Registered: 08/13/09
Loc: California
Originally Posted By: honestone
For folks that have Medicare Parts A & B (like my wife and I), there are a number of Medicare supplement plans that we can choose from during Open Enrollment, which occurs from October through December. THe 3 types of plans we can choose from are:

Plan C - better coverage for Medical "procedures".

Plan D - Prescription Drug Coverage

Plan C & D - Combines the benefits of Plans C and D above.

My wife and I have always had Plan C & D (called a Medicare Advantage Plan).


There are actually more than three choices if you opt for a MediGap plan (these use letters F through N and are non-HMO). The coverages vary in co-pays, deductibles and what is covered. Under the Affordable Care Act each plan must be the same across all providers. That is, any insurance company's Plan N will cover exactly the same things with the same co-pays, etc. as any other company's Plan N. The only difference will be the monthly premium charged and the level of service provided.

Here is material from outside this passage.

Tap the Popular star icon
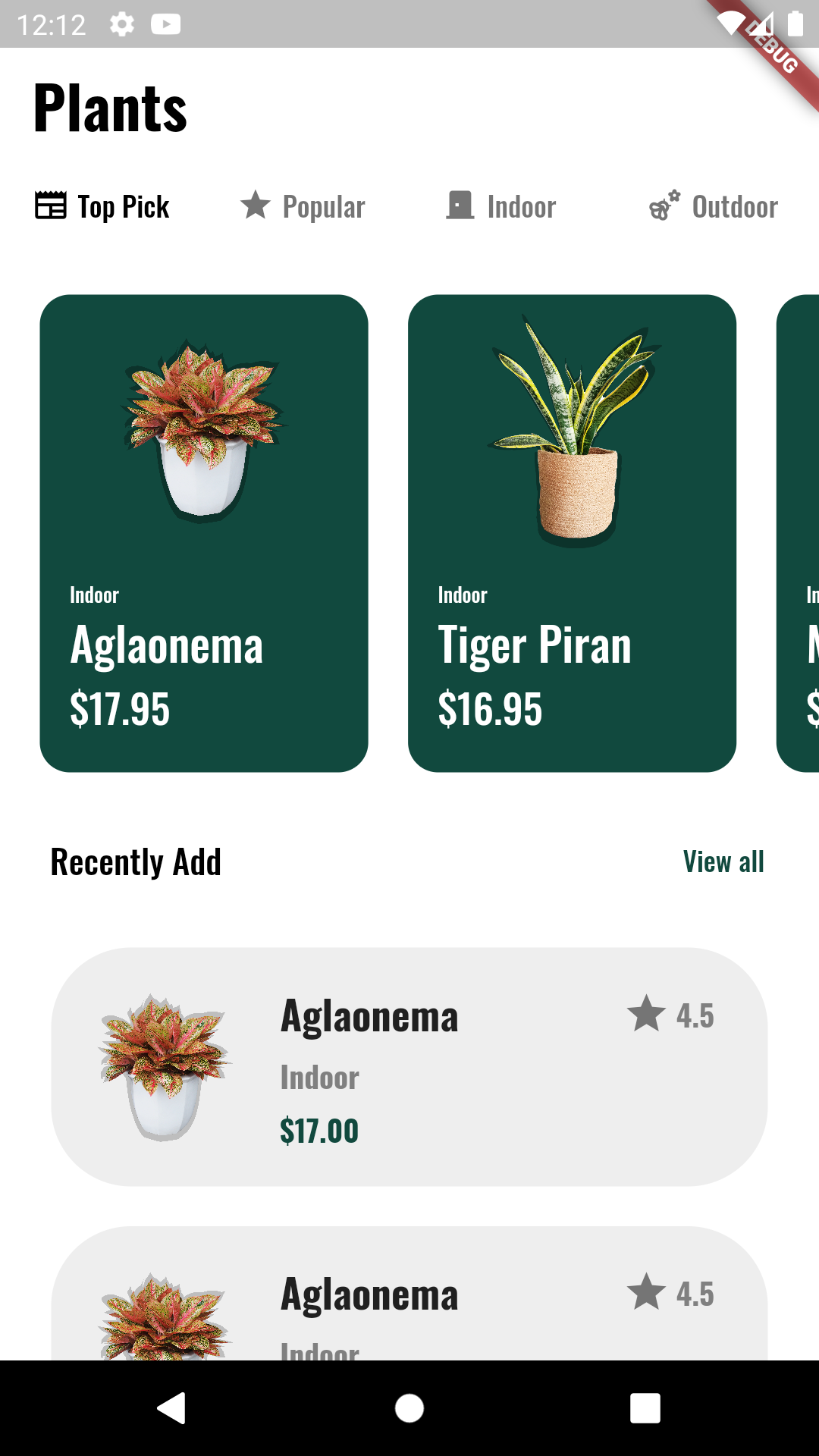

None of these Plans F-N include drug coverage, which is where buying a Plan D would come in. Plan D's can have varying levels of co-pays and deductibles, based on the provider.

What is available to any individual will definitely vary by geography.

Interestingly, when looking at out-of-pocket costs for drugs under different plans, the insurance company will use the retail price of the drug even if you paid less. Just one more way of moving the consumer faster into the Medicare Drug Plan "doughnut hole" (where the individual must cover full costs for a period).